Certificate error when trying to use Software Update Server

I'm going to assume this is a network configured in one of the three private address ranges and using network address translation at the edge of your network. If so, have you set up local DNS services on your local network? If you haven't, then you'll want start there. I wouldn't expect to see a .local domain name used for software update services, or most other server-oriented activities. The .local top-level domain is reserved for what's variously called multicast DNS or mDNS or Bonjour or ZeroConf. That's commonly used for performing network name lookups, and particularly when there's no server and no DNS server present.

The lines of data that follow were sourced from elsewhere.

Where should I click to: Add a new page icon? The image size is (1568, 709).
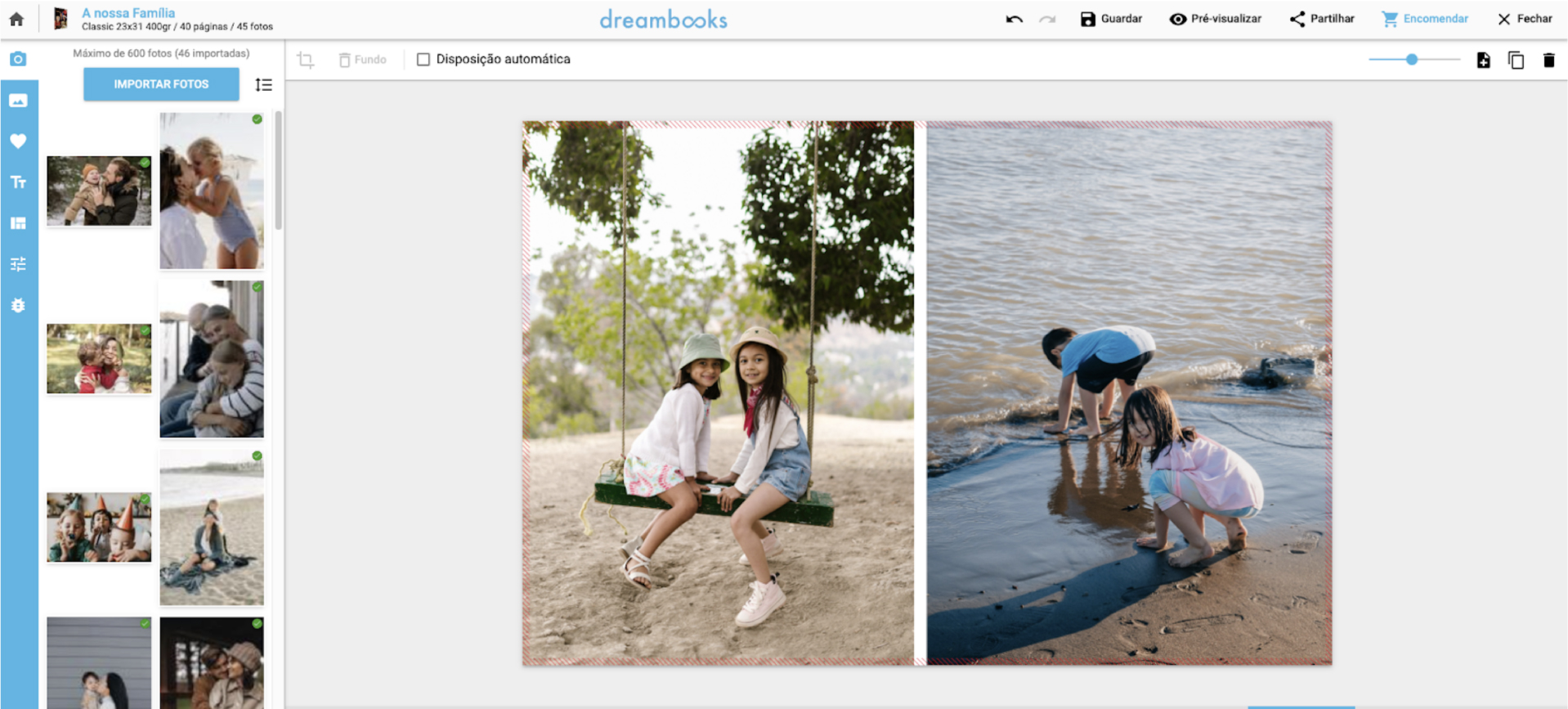pyautogui.click(x=1483, y=60)
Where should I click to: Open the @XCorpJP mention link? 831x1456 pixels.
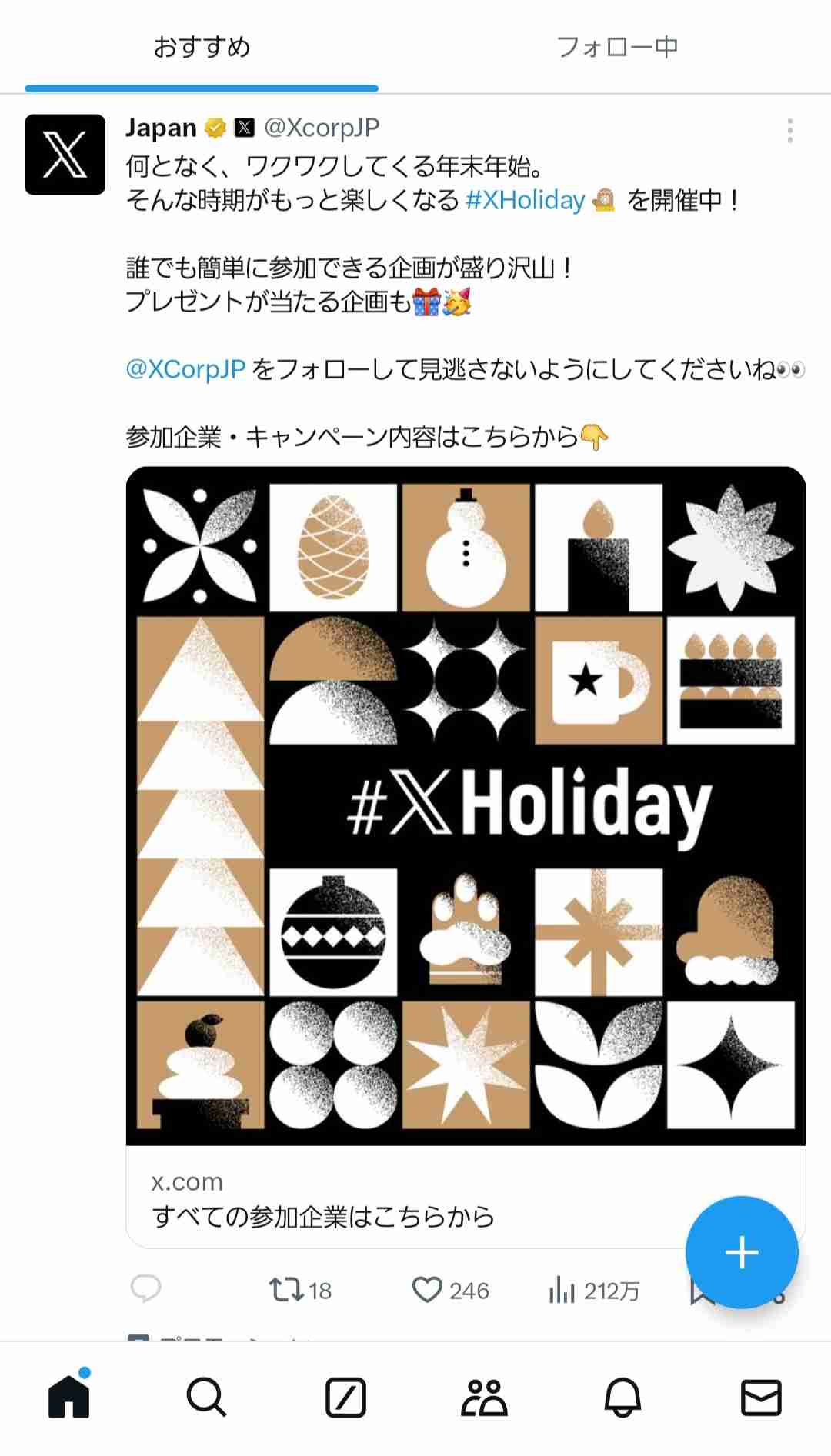[x=185, y=369]
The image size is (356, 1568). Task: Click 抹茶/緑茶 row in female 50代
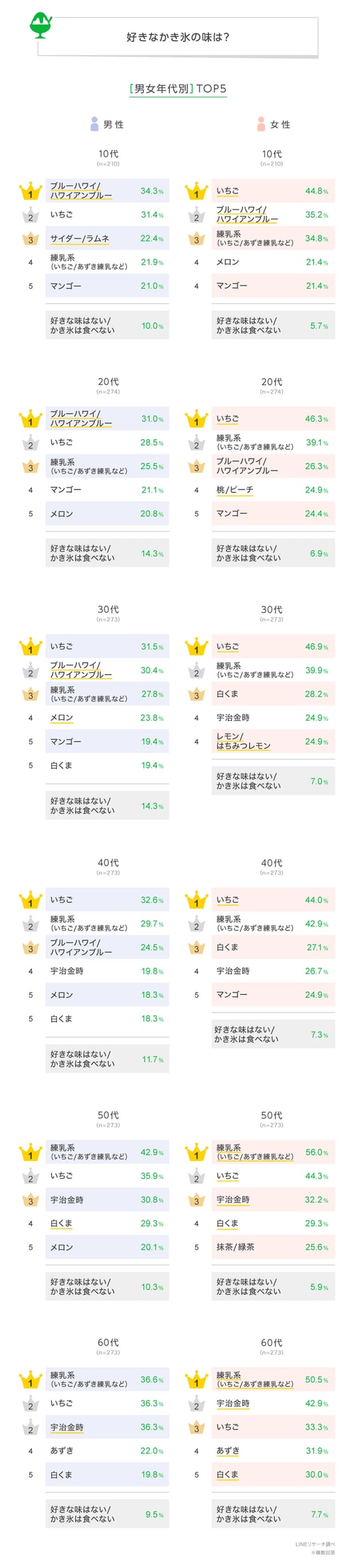coord(273,1247)
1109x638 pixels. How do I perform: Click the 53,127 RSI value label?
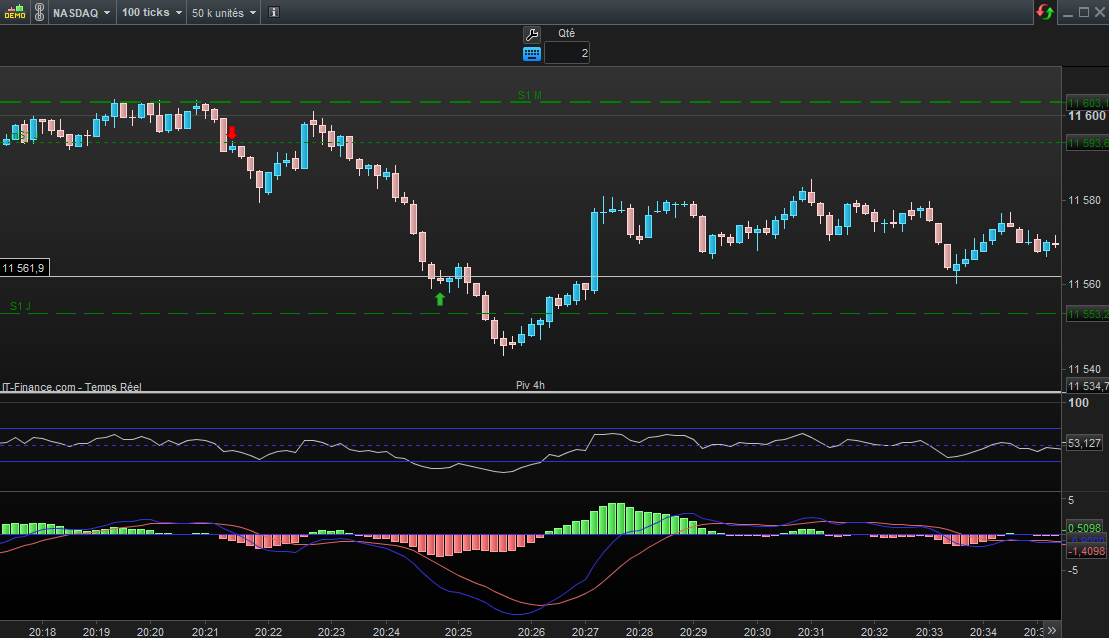click(1084, 443)
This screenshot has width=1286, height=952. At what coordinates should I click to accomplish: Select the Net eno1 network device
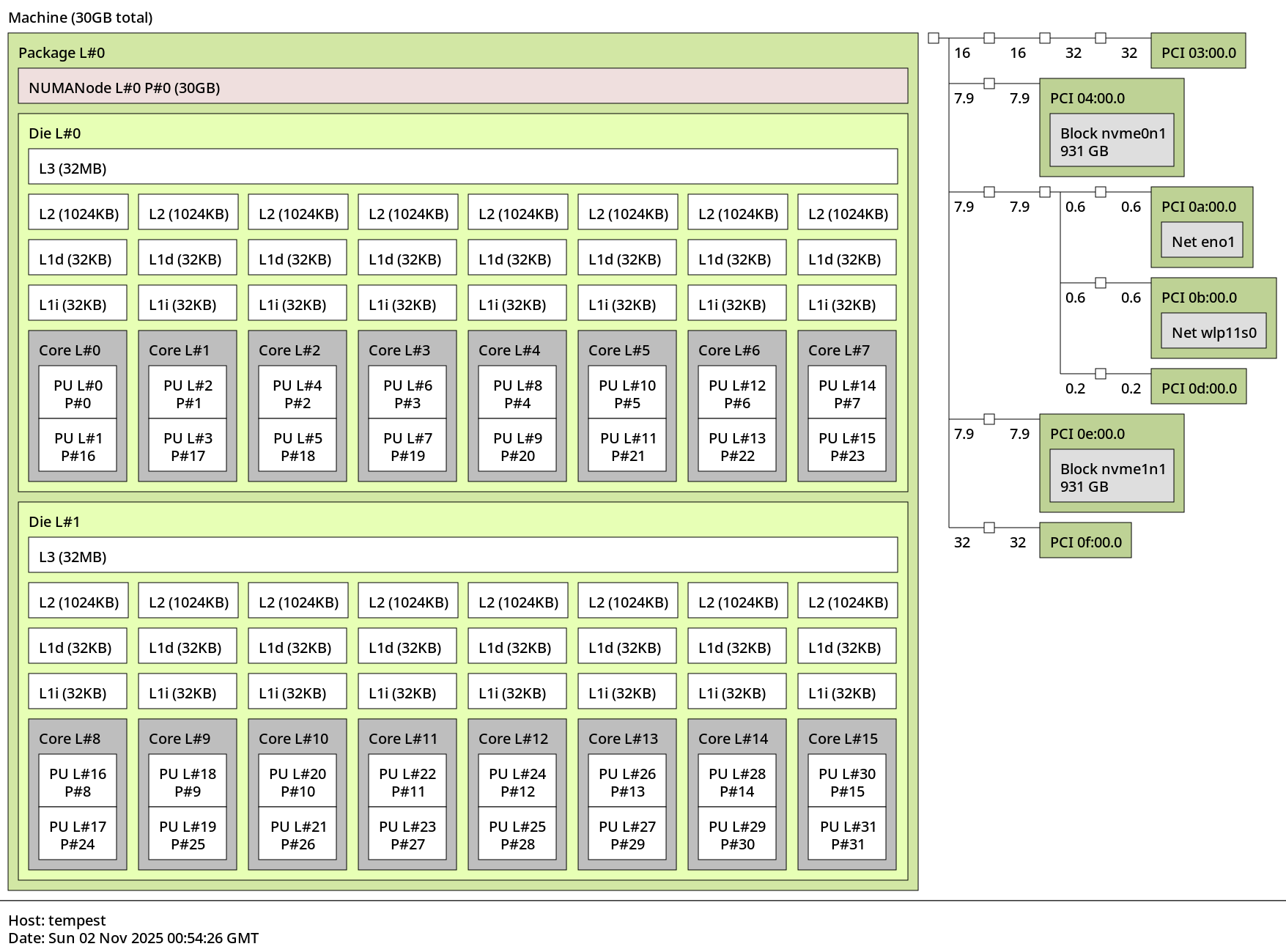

OS X Server really wants working DNS, and that's not .local for this use. That DNS might be served from a Windows Server, or from the OS X Server itself, or some other DNS server on the local network. Remote and public and ISP DNS will not work when a NAT'd network and a private address space is in use — the public or ISP DNS will not return translations for local (private) networks.

Making this more complex, more than a few Windows Server configurations have been misconfigured to use .local as the top-level domain, and that tends to cause problems as systems are supposed to query the mDNS and not the DNS services, which means your queries might not work the way you expect.

If DNS isn't right, the rest of the stack will have problems — that includes Software Update Services, as well as certificates. Certificates are dependent on having functioning DNS services.

To verify your local DNS configuration, launch Terminal.app from Applications > Utilities and issue the following harmless diagnostic command:

sudo changeip -checkhostname

You'll have to enter an administrative password for the sudo, might then see a one-time message about the use of sudo, and will then usually see some network details, and an indication that no changes are required, or that there are network or DNS errors.